By making use of machine learning to better understand patient care and its connection to other metrics, Bright Heart is better able to track their patient outcomes – which are much higher than the standard research rates. Bright Heart is currently engaged in the largest National Institute of Drug Abuse (NIDA) study in the country in which telehealth data from Bright Heart, including the Lyssn metrics, is compared to in-person care at many clinics across the country. The aim of the NIDA study is to see how telehealth can address rural opioid use disorder.
“If you look at the field of research on behavioral health – which is mostly in substance use disorders, but it applies to other areas of mental health – MI is treated like a hammer, because it is a tool that works. But the use of MI can be very situational and sometimes you need a different tool. For MI to be really effective the client needs to be fairly ambivalent. If they are already engaged with the process, then you get out of their way you don’t use MI at that point as it just slows them down. This is really important because often when clinicians get trained you get told ‘here is this evidence-based strategy, use this’ so you have it in your tool chest to use – but when you use it is just as important to how you use it. So, knowing when our people are not just using MI, but using it appropriately, is another huge component of what we learn via Lyssn.”

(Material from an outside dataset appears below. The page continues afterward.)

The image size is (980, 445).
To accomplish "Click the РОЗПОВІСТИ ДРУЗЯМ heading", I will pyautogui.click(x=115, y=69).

Along with the integrated Lyssn Insight product, Bright Heart is working with Lyssn to build custom analytics to track MI across their organization, find additional ways to aid providers in diagnosis and coding of sessions, and learn how the platform can further align with other well validated tools to get further clarity into a patient’s needs. “Behavioral health is full of a lot of discussions around the magic that happens in a therapeutic conversation, but unfortunately as with anything, it is really hard to improve magic. You have to peel back the layers and put some quantification to it. It can’t all be qualitative and certainly there is not enough funding for us to physically or manually oversee every clinical encounter to assess them—or even do a portion of it—as that is really expensive. Lyssn makes this possible. They are really opening up a lot of eyes to how we must start thinking about behavioral health the same way we think about physical health in terms of quality control and management.”

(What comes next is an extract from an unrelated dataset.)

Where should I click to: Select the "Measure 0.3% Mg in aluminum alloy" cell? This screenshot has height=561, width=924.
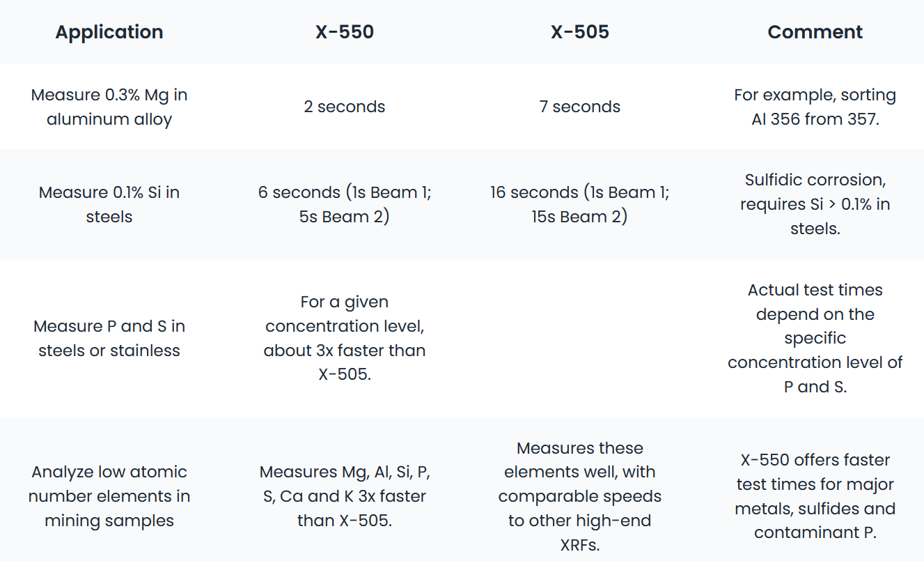(x=109, y=107)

Bright Heart is also hoping to use the Lyssn platform to analyze data outside of clinical encounters. “Evidence shows that MI is most effective with new patients in the initial encounter – but the clinical encounter isn’t the initial encounter, it’s when they first call, and a customer service member picks up the phone. Since MI works best in initial encounters, we’re asking: Should we be tracking that data and training our customer service people in MI and other factors like emotional regulation? For the future we’re really interested in using the Lyssn platform to see if getting MI into the customer service level could be even more beneficial to our patients.”